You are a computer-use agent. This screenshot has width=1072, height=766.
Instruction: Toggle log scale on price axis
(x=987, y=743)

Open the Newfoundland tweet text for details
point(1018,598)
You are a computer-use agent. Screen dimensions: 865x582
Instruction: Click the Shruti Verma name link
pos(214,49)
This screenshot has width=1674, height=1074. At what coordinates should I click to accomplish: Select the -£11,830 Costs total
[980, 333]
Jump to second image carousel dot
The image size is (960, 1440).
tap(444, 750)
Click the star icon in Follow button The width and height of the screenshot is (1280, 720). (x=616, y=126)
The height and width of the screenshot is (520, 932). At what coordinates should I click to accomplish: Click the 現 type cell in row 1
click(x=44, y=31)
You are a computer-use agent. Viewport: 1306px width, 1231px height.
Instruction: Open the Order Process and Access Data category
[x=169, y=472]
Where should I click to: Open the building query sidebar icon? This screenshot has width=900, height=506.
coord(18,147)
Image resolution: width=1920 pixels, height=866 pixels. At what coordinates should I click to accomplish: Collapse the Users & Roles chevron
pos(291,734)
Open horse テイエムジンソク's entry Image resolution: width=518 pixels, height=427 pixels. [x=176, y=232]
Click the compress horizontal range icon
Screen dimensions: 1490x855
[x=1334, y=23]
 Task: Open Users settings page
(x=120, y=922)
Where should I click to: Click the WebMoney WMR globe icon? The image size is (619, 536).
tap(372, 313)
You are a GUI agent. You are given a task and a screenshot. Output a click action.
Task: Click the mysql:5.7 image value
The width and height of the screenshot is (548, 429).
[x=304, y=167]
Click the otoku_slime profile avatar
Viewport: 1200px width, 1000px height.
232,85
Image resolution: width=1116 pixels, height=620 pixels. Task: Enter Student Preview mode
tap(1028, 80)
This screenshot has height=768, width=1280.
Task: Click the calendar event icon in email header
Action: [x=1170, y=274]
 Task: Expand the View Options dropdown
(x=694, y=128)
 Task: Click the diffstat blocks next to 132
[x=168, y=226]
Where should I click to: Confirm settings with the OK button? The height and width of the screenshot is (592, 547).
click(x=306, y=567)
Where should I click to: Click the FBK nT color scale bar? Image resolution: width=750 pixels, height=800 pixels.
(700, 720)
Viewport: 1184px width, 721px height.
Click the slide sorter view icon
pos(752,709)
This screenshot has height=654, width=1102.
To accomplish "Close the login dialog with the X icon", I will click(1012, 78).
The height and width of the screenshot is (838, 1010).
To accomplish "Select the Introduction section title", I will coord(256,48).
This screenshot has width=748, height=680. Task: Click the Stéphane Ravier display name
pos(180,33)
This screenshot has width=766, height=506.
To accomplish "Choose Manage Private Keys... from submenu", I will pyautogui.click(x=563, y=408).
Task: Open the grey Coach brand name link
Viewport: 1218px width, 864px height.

====================

• [DIRECTIONS] Please set down exactly the lines running from the one with "Click the otoku_slime profile avatar" to the last line of the entries above, both of them included, and no others.

• [ANSWER BELOW]
Click the otoku_slime profile avatar
Viewport: 1200px width, 1000px height.
232,85
Image resolution: width=1116 pixels, height=620 pixels. Task: Enter Student Preview mode
tap(1028, 80)
This screenshot has height=768, width=1280.
Task: Click the calendar event icon in email header
Action: [x=1170, y=274]
 Task: Expand the View Options dropdown
(x=694, y=128)
 Task: Click the diffstat blocks next to 132
[x=168, y=226]
Where should I click to: Confirm settings with the OK button? The height and width of the screenshot is (592, 547).
click(x=306, y=567)
Where should I click to: Click the FBK nT color scale bar? Image resolution: width=750 pixels, height=800 pixels.
(700, 720)
Viewport: 1184px width, 721px height.
Click the slide sorter view icon
pos(752,709)
This screenshot has height=654, width=1102.
To accomplish "Close the login dialog with the X icon", I will click(1012, 78).
The height and width of the screenshot is (838, 1010).
To accomplish "Select the Introduction section title", I will coord(256,48).
This screenshot has width=748, height=680. Task: Click the Stéphane Ravier display name
pos(180,33)
This screenshot has width=766, height=506.
To accomplish "Choose Manage Private Keys... from submenu", I will pyautogui.click(x=563, y=408).
Task: Open the grey Coach brand name link
Viewport: 1218px width, 864px height.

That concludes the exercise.